## Passage provided

I'm Brendan O'Neill, a Los Angeles based writer. Connection to stories and the world around me saved my life (literally), and I post here with that spirit in mind. It means a great deal to me that you're here. Grateful for you!

Why We Got Married for All the Wrong Reasons

Today is August 20th, and it is my and Deborah Petrides O’Neill’s anniversary. People often ask how long we’ve been together. Simple question, complex answer.

If you’ve recently met us, and know us only from Los Angeles, you may see we’re that couple that’s still holding hands after being married for over a decade. So we met here, right? No.

If you met us in Sarasota, Florida, you may recall us as that couple in separate classes, living together in a tiny apartment and driving the neighbors crazy with our constant, exhausting roommate fights:

Brendan: There’s, like, thirty empty water bottles by the sink.

## The tasks
1. In the anniversary post, what city and state were the couple living in when they shared a tiny apartment?
2. Continue the anniversary post, starting right after its last line.

## Data shown
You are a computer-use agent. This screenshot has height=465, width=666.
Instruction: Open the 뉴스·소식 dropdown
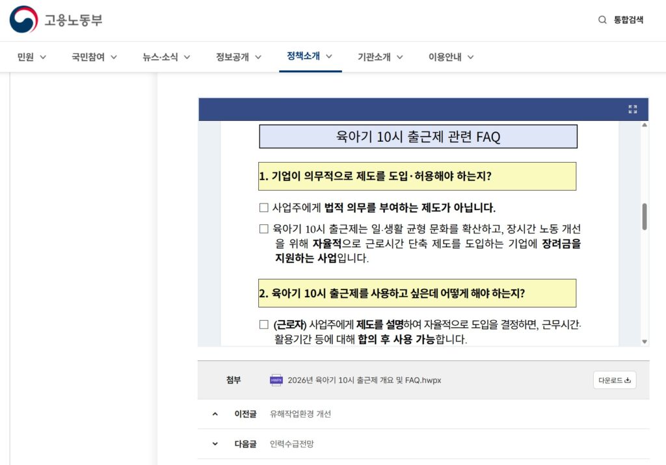[165, 57]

## Responses
1. Sarasota, Florida.

2.
Deb: Don’t touch them. I’m recycling them.

Brendan: Uh, okay. When are you going to do that?

Deb: As soon as I find out where the recycling center is.

 

And…

 

Deb: I got pulled over by the Sarasota Sheriff’s Department. They towed the car. Did you renew the registration?

Brendan: I’ve got about thirty dollars to my name.

Deb: Is that a new PlayStation?

Brendan: Isn’t it cool?

 

If you first met us then, you may have asked if we met there in Florida. No.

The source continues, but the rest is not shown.